Problem to work on: Excerpt from the entries below: please repeat exactly the lines from the one containing "The width and" through the last one, both ends included, with no pictures.

(Data in this exercise begins)

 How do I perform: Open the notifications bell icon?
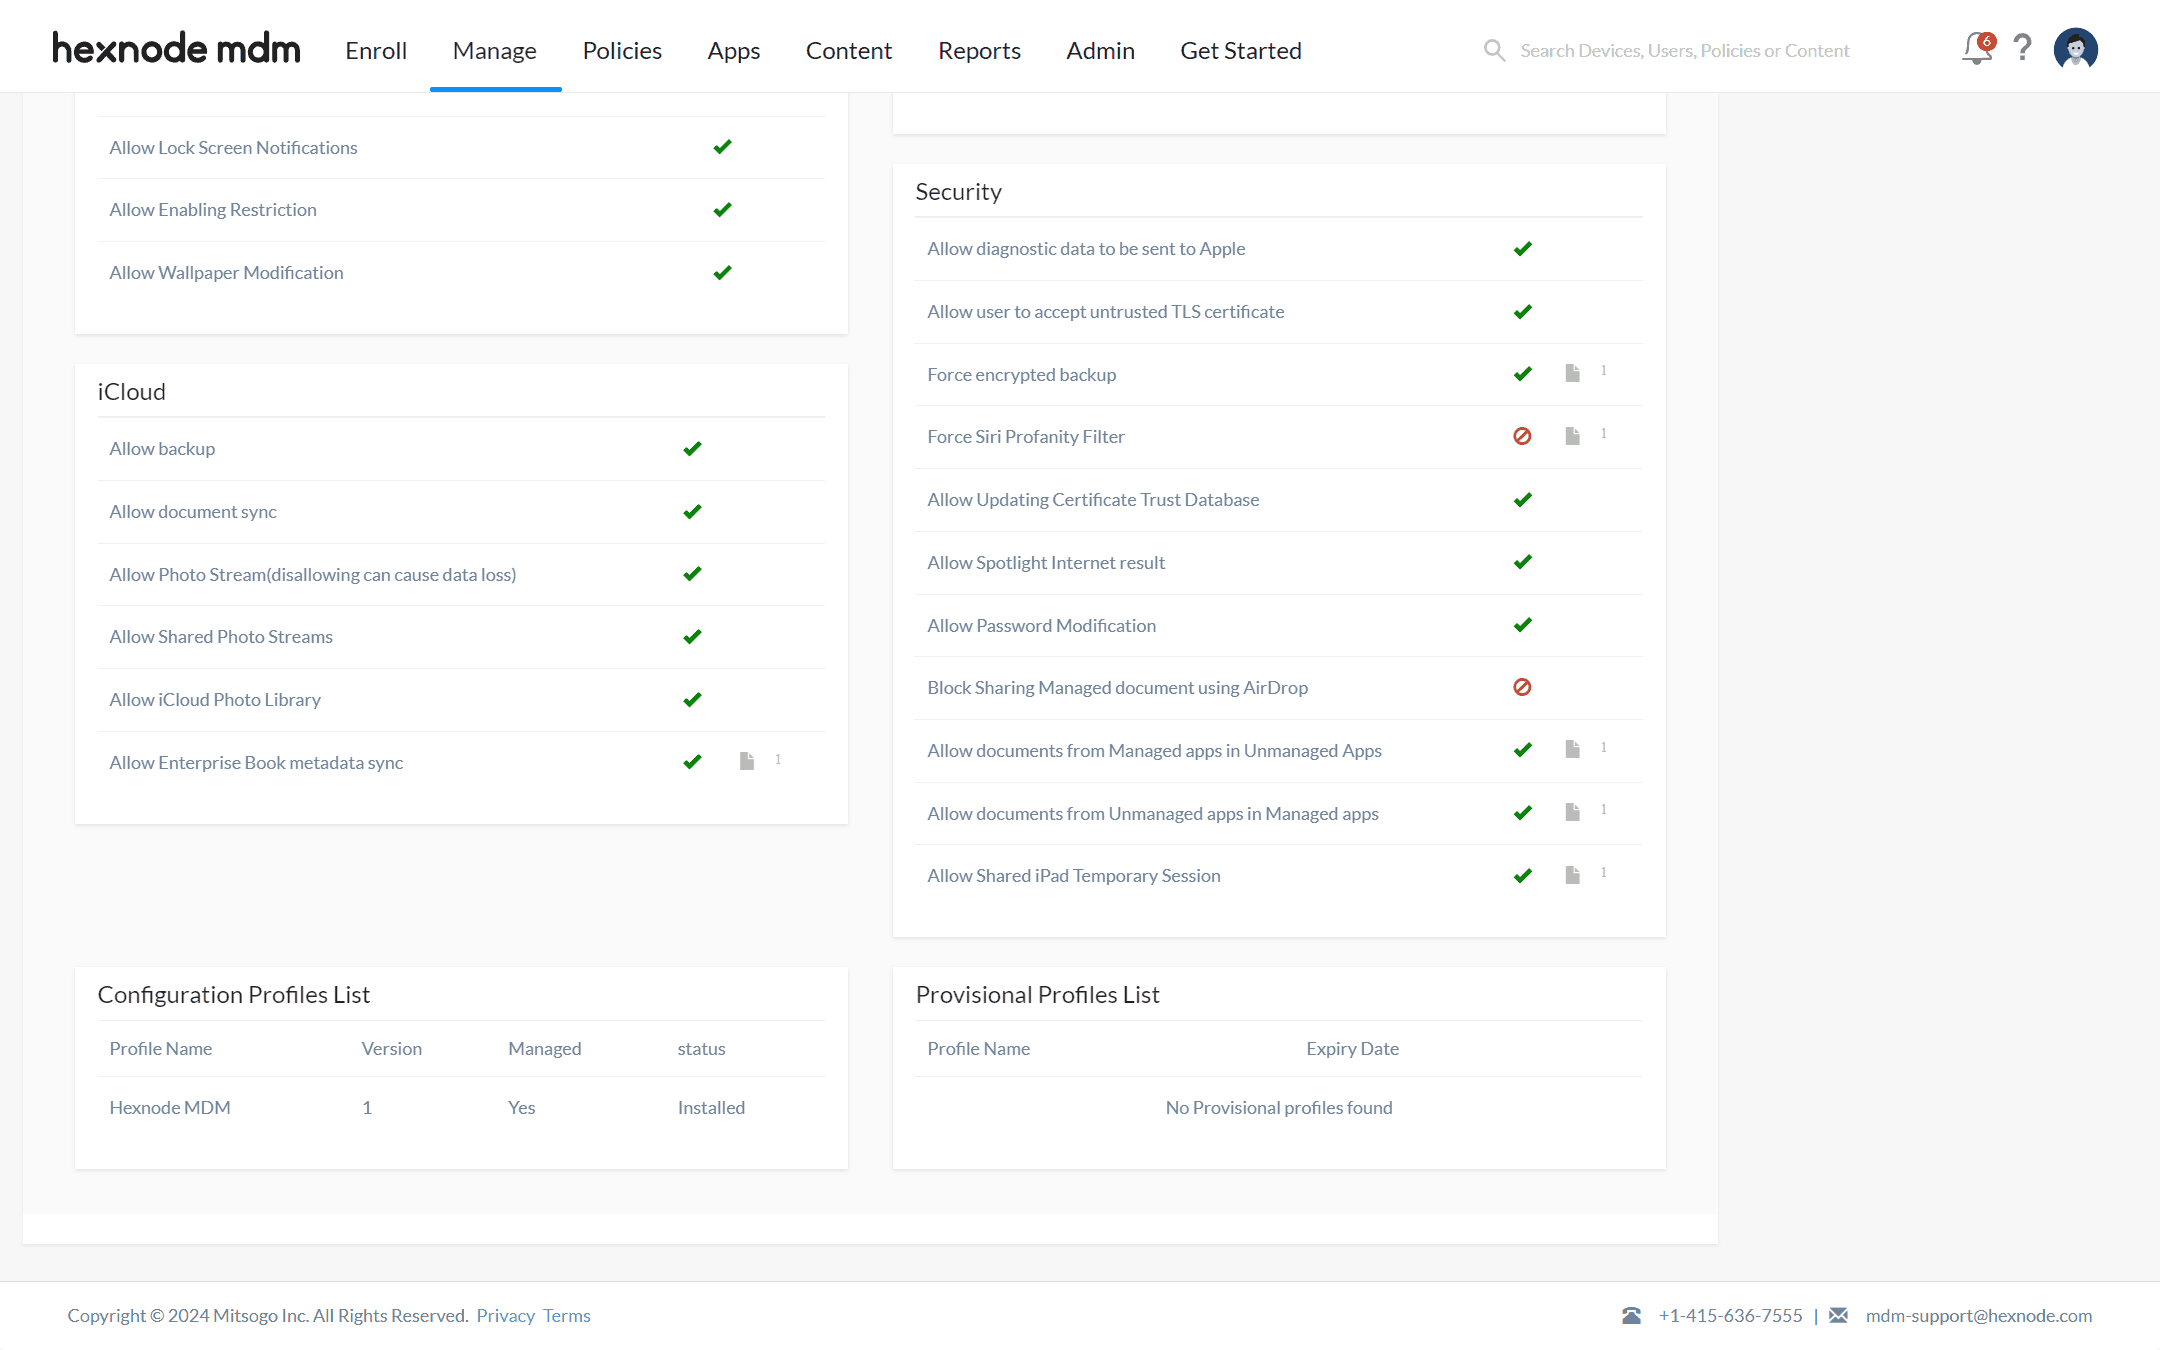click(1977, 48)
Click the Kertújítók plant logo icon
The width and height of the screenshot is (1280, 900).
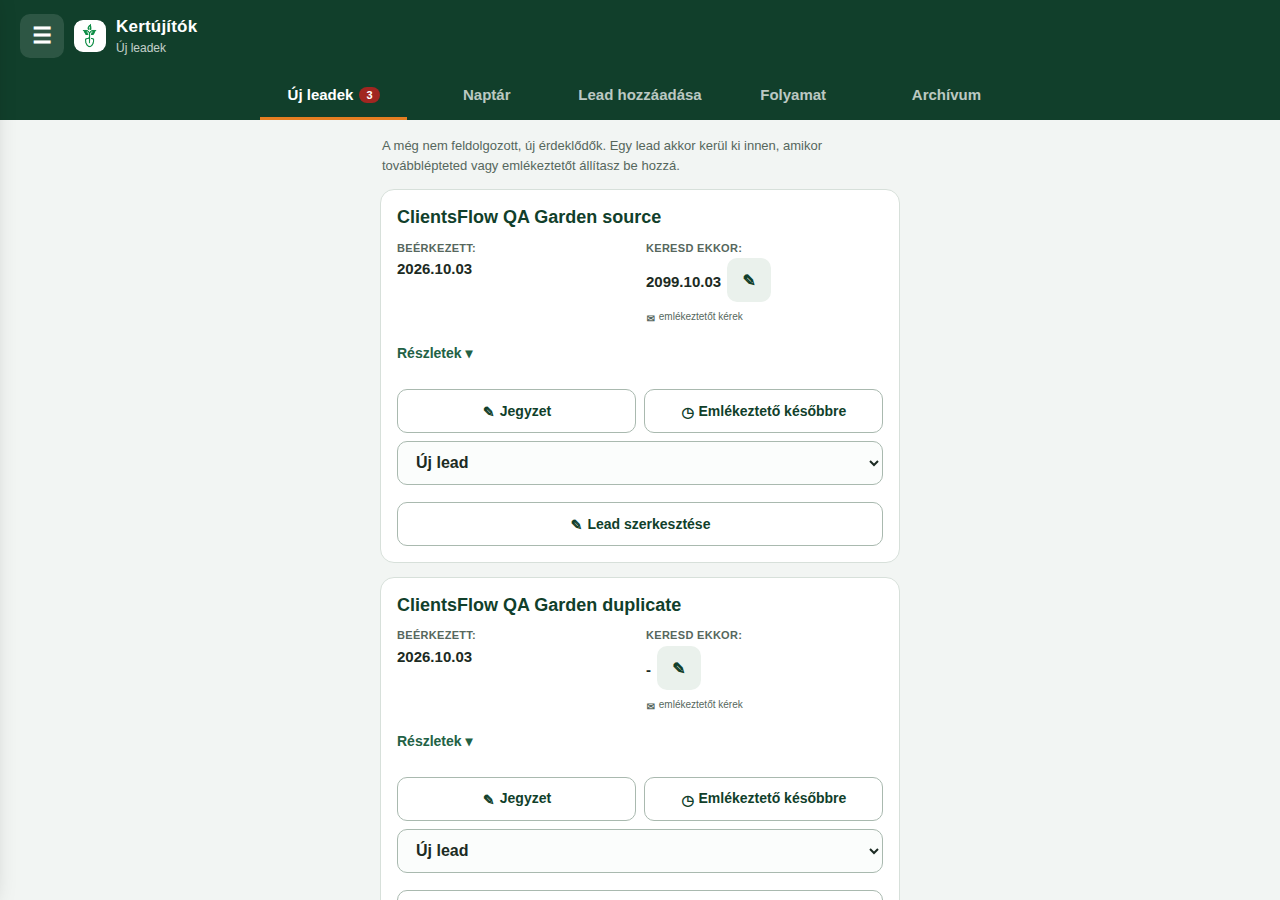click(90, 36)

(Data in this exercise ends)

Task result:
The width and height of the screenshot is (1280, 900).
click(90, 36)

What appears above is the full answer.